**Records from a collection**:

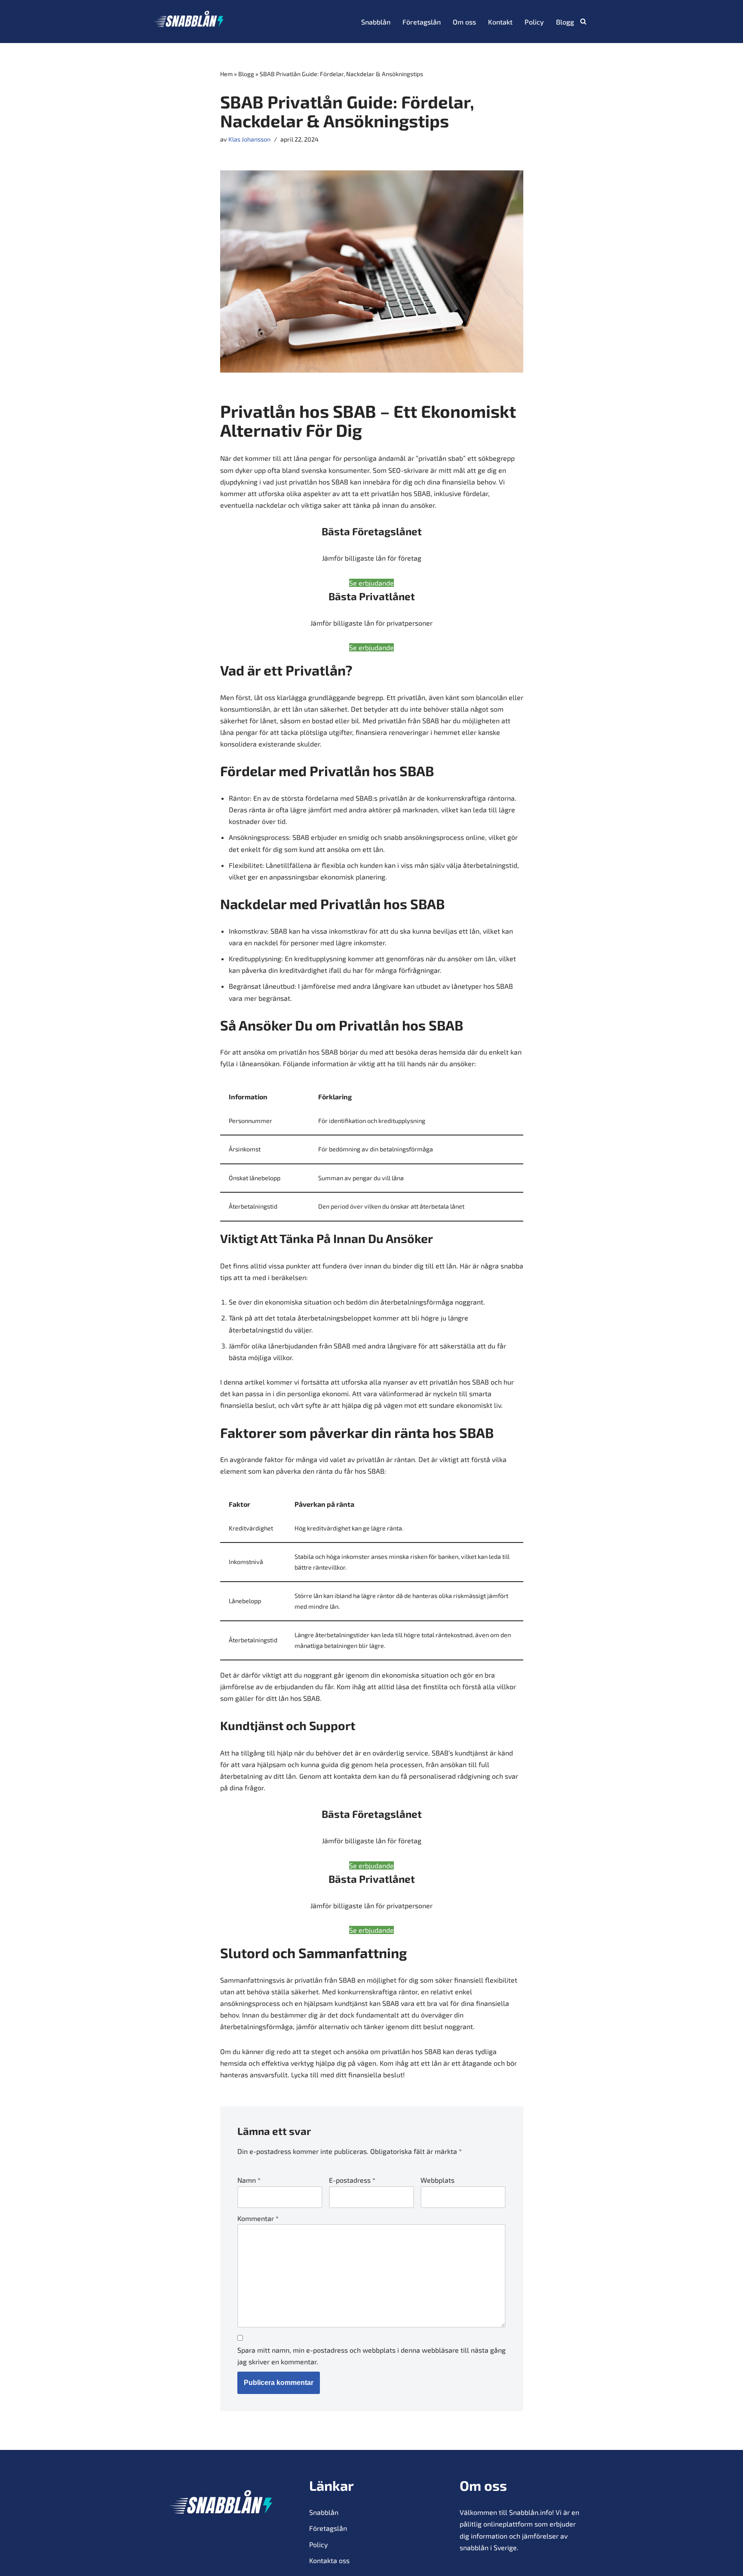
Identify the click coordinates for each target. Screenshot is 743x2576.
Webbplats (437, 2180)
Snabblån (375, 22)
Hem (226, 73)
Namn (249, 2180)
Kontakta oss (329, 2560)
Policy (534, 22)
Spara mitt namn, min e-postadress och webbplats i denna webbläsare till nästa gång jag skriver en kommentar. (371, 2356)
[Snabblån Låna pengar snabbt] (188, 21)
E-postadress (352, 2180)
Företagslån (421, 22)
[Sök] (583, 21)
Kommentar (258, 2218)
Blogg (565, 22)
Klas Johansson (249, 139)
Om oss (464, 22)
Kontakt (500, 22)
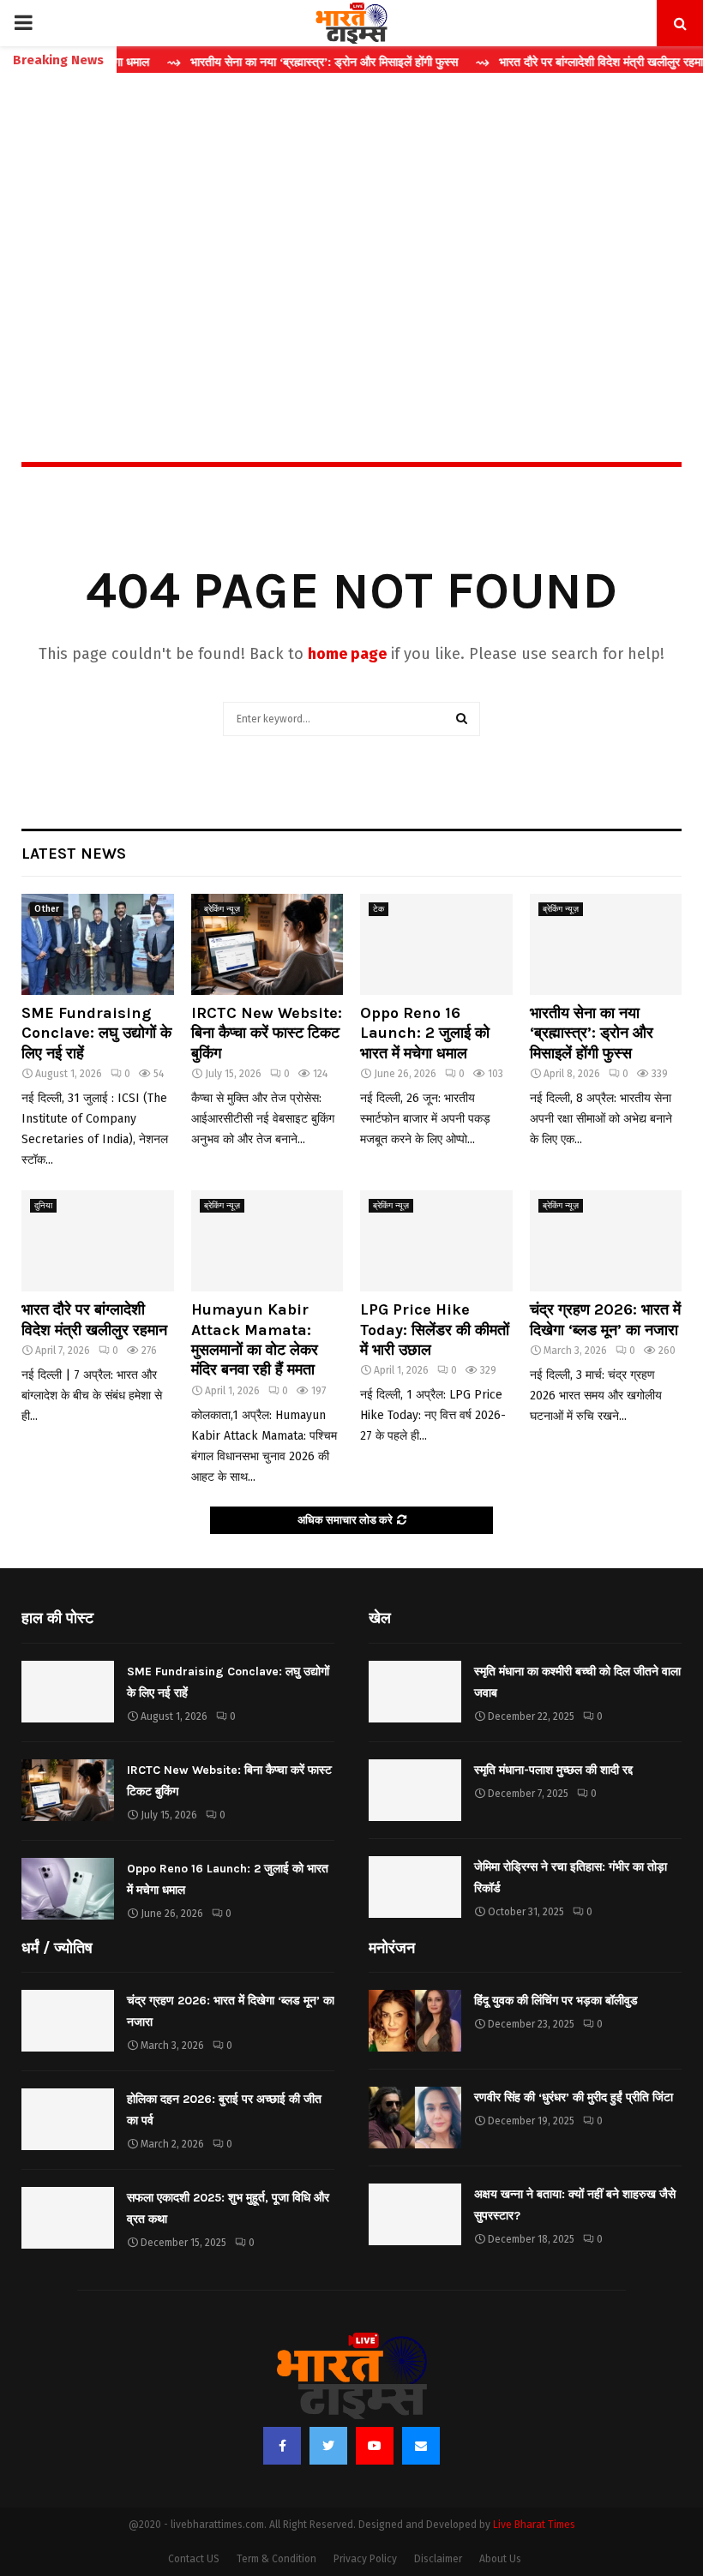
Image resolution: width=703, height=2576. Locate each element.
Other (46, 909)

**Directions for this task**: Isolate the lines above that contain the word "each" and copy them.

**Problem solution**:
Identify the click coordinates for each target. Screenshot is 743x2576.
Image resolution: width=703, height=2576. Locate each element.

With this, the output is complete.